Andrea Gronemeyer weiß, wovon sie spricht: Seit 2013 ist sie Intendantin des Jungen Nationaltheaters Mannheim, gründete dort die Junge Oper und vor drei Jahren gewann sie den Theaterpreis Faust in der Kategorie Regie Kinder- und Jugendtheater. Sie weiß aus Erfahrung längst, dass ihr Konzept funktionieren kann. Was laut Kulturreferent Hans-Georg Küppers einer der ausschlaggebenden Punkte war, warum man sich für sie entschieden habe.
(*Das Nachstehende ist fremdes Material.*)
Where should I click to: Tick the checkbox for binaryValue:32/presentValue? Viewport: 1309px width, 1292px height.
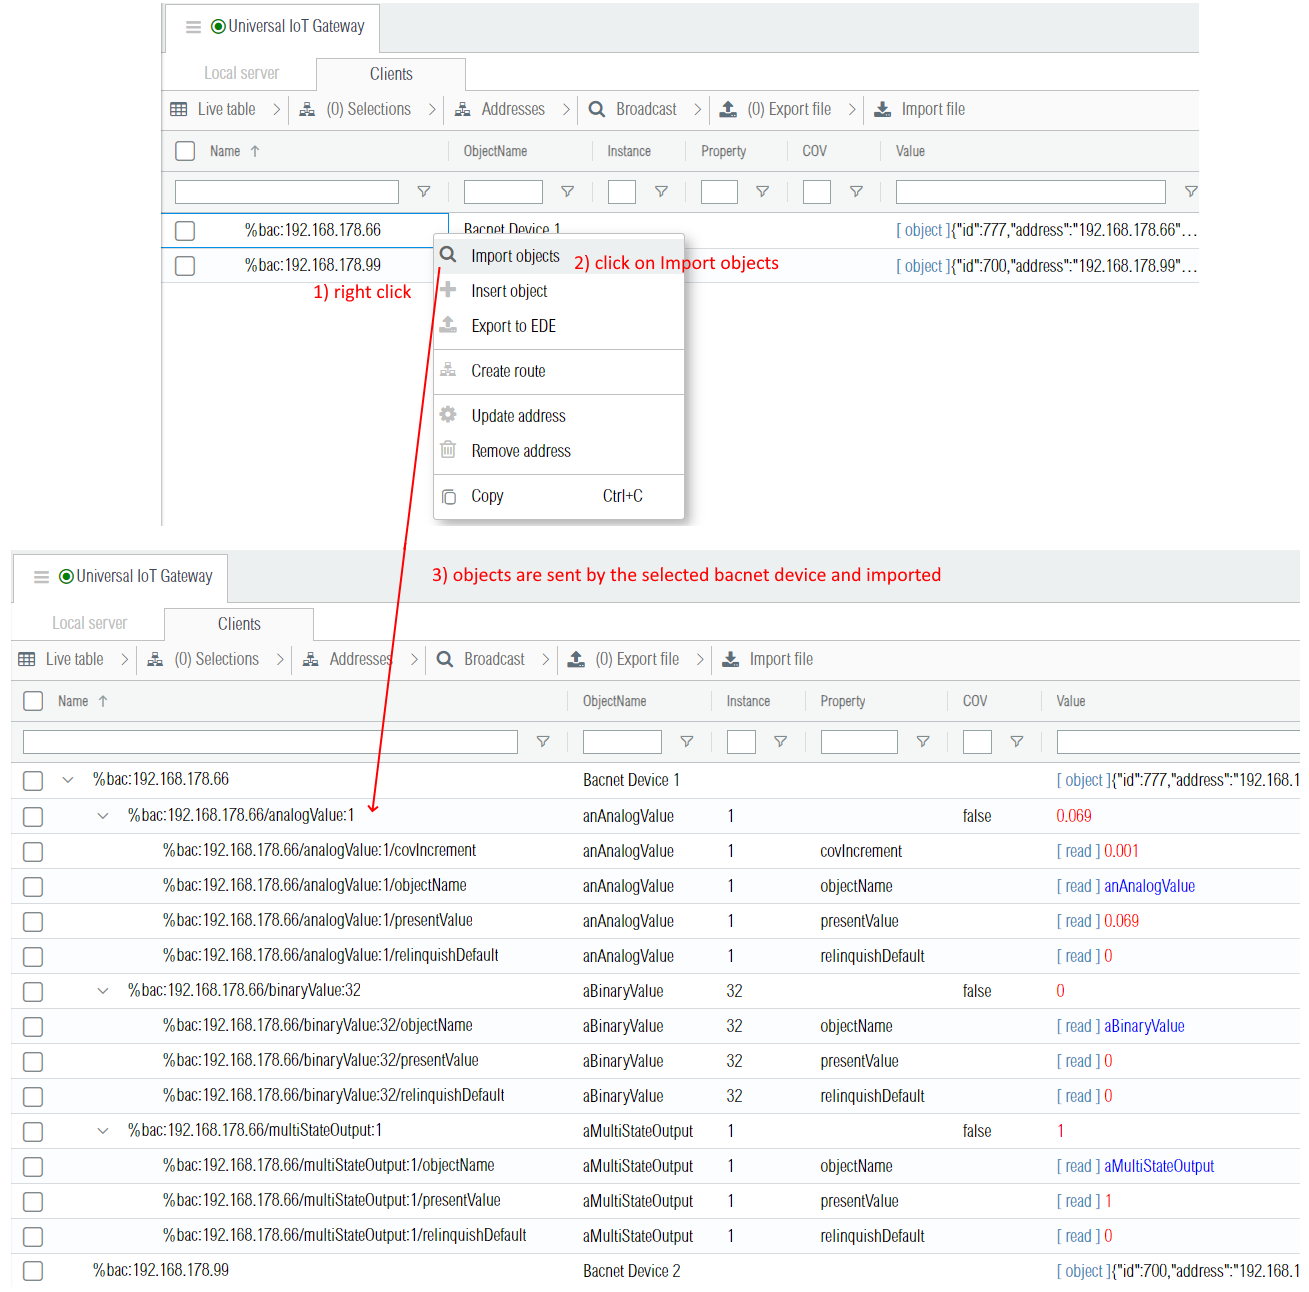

Mit Gronemeyers Dienstantritt am 11. September wird auch ein neues künstlerisches Leitungsteam in die Schauburg einziehen. Sie bringt ihre Pressesprecherin aus Mannheim mit sowie sechs neue Schauspieler. Auch das hatte den Bezirksausschuss entrüstet, ist bei Intendantenwechseln allerdings absolut üblich. Mitarbeiter der Technik oder Ausstattung werden bleiben. Über die Sommerpause wird im Haus einiges umgebaut, so entsteht unter dem Dach ein Studio für Theaterprojekte, an denen Kinder aktiv beteiligt sein sollen. Das Bistro im Untergeschoss lässt sie zu einer Spielstätte für die ganz Kleinen umbauen. Die Zuschauer können künftig an einem Kiosk im Foyer Kleinigkeiten essen und sich dort auch gemütlich aufhalten und austauschen. Am 24. Mai stellt sie ihren Spielplan im Kulturausschuss vor.